■ Aim of the task:
Rewrite each of the entries below, putting "screen capture" wherever "screenshot" appears and leaving every other word as it is. Leave the pictures out of your version.

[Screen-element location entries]
◇ ◇ ◇
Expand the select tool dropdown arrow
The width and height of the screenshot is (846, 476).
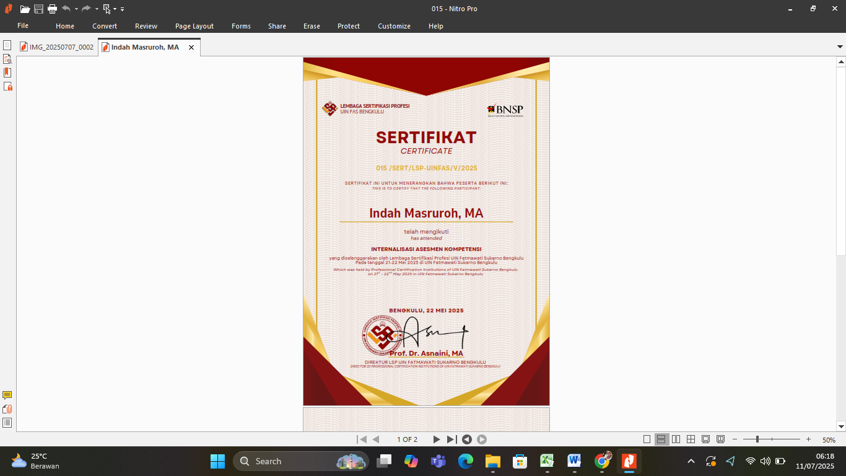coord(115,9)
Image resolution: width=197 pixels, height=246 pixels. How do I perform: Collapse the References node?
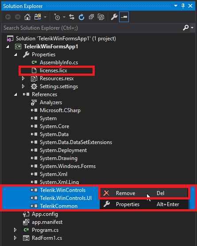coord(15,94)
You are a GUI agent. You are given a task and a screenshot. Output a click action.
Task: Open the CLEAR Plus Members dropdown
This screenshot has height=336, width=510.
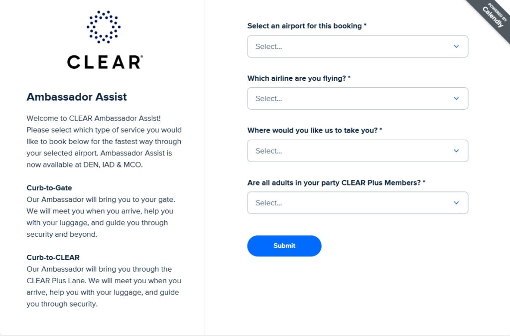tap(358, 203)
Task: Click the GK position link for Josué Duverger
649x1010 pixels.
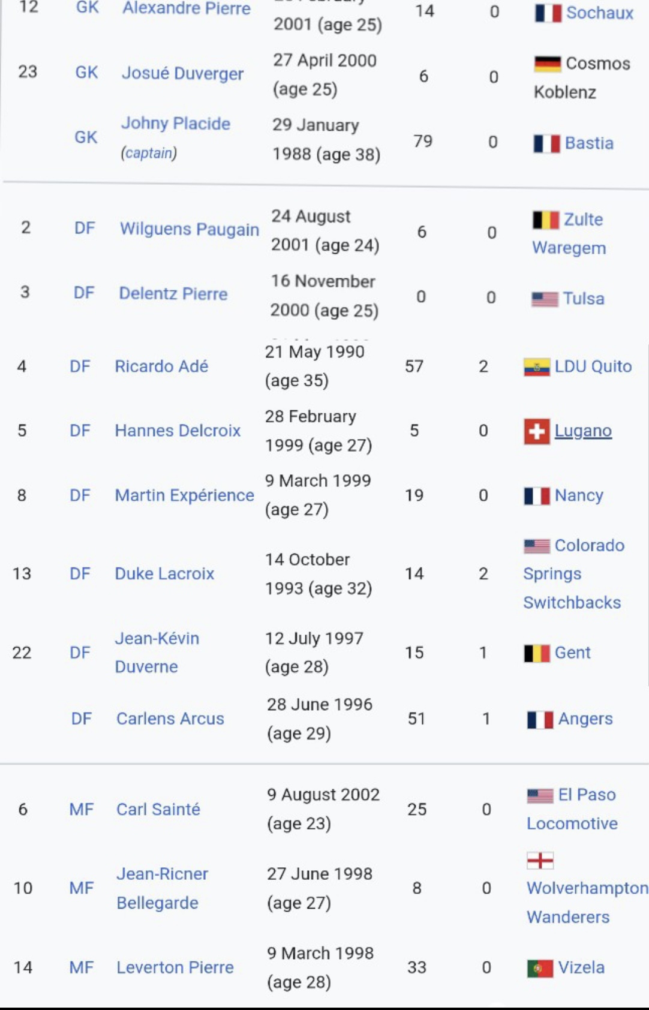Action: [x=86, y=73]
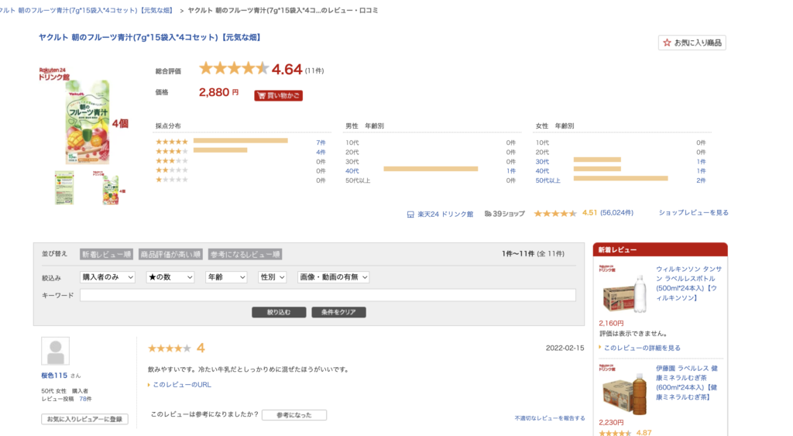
◇ ◇ ◇
■ Task solution:
Expand the select tool dropdown arrow
The width and height of the screen capture is (846, 476).
coord(115,9)
Image resolution: width=197 pixels, height=246 pixels. How do I perform: Collapse the References node?
coord(15,94)
You are a GUI agent. You are given a task and a screen capture. Output a click action.
Task: Open the CLEAR Plus Members dropdown
This screen capture has height=336, width=510.
tap(358, 203)
Task: Click the GK position link for Josué Duverger
649x1010 pixels.
Action: [x=86, y=73]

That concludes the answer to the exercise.